In a world, where increasingly the battle for renewables is being dented if not lost, how wise is it to find a solar farm idea near Lake Tekapo has been rejected because of the environment?
You want to 'save the environment' but you can't because of the environment?
As Rishi Sunak opens more oil fields because renewables can't cover the gaps, as EV manufacturers pull back investment because demand falls, as many countries don’t know what to do about the increased power demand if more people do buy EVs, as the Australians increasingly worry about what they will actually do about power production, given they don’t have hydro like we do and as we still haven't answered whether we want to spend $16 billion-plus on Onslow as a bucket for dry years, it seems increasingly pointless coming up with ideas that may work at scale and yet they are turned down to protect the very thing we are trying to protect.
The Tekapo idea was an 88-megawatt plan over 113 hectares. It would have serviced about 13,000 homes.

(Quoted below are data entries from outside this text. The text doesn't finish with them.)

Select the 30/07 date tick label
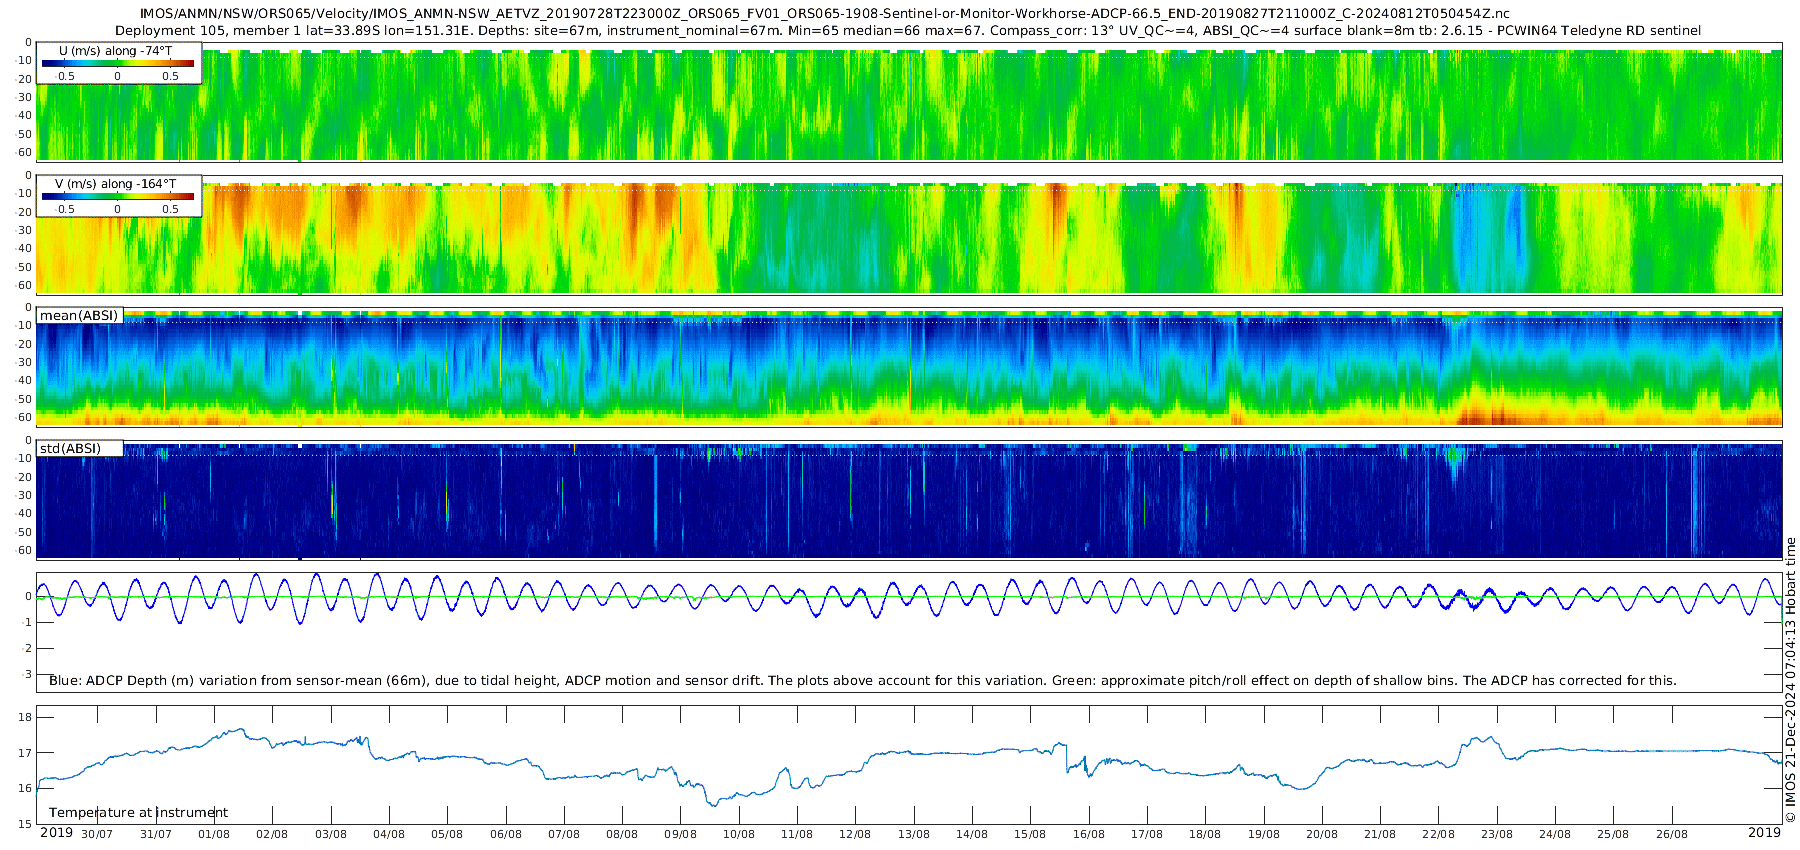point(97,835)
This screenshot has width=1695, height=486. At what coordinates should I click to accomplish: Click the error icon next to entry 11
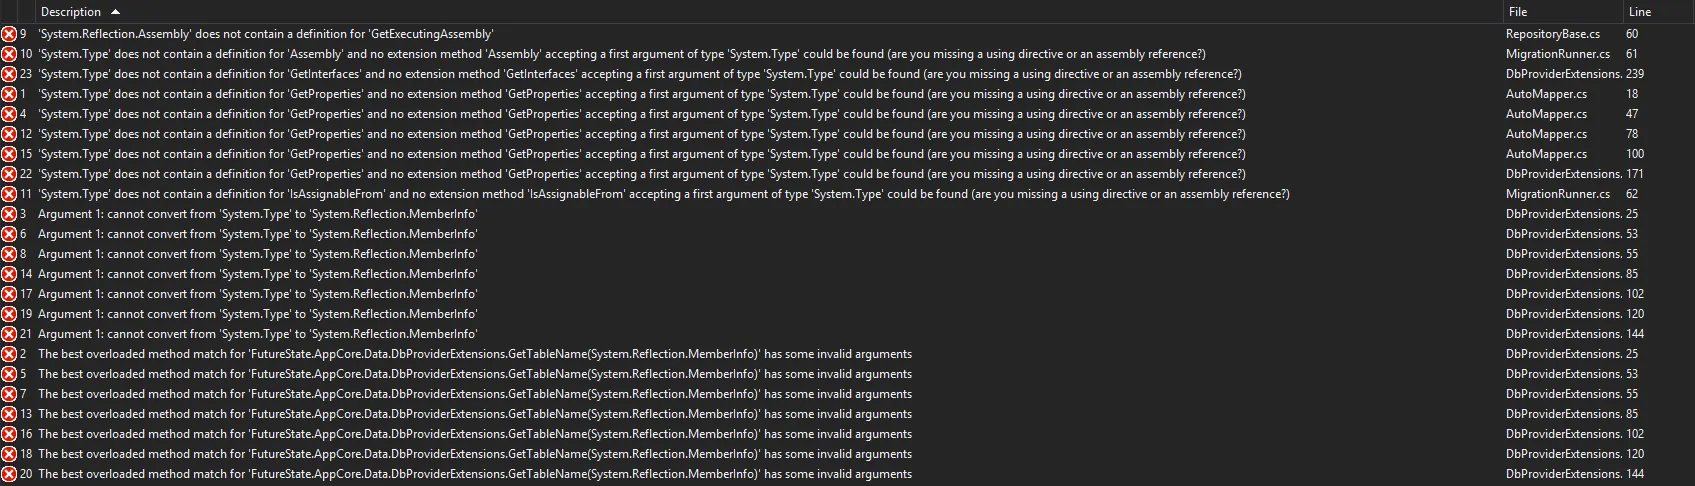9,194
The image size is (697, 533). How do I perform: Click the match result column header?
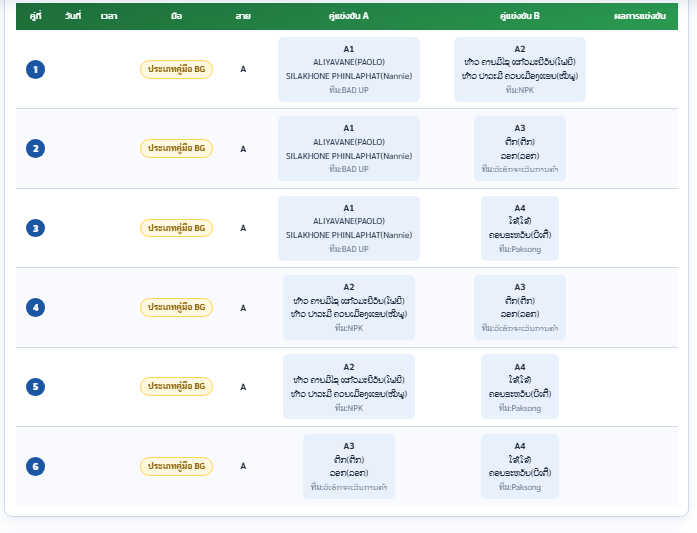[640, 16]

Now, it may be this project specifically was a bridge too far and in general, it could have worked, but so much of this is open to interpretation and dare we suggest an astonishingly large amount of nimbyism.

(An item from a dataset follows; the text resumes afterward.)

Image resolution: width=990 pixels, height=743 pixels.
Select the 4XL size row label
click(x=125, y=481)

The problem, according to Environment Canterbury, was the risk of "permanent and irreversible loss of threatened land environments". What does that actually mean?
It would also "potentially impact indigenous flora and fauna". Potentially? Well, would it or would it not have?
Isn't there "potentially" indigenous flora and fauna everywhere you go in this country? Just what bit of New Zealand are we looking for?
The toxic waste dump where nothing has grown for 1,000 years?
The renewables game is fraught. On one hand, you have the Government looking at Onslow, a project so big it scares off investors in other ideas, and when investors do have other ideas the authorities look for reasons not to do it.
We don't like nuclear. Solar, at scale, needs to avoid mountain, daisies and snails apparently. Wind is a partial solution but is far from the sole answer. And we are a mile behind in offshore wave generation.
So shall we stick with Indonesian coal?
We either want to sort this or we want to find excuses.
How many times do the folks behind the Tekapo solar project and ideas like it, need to be rejected before they say "why would we bother?"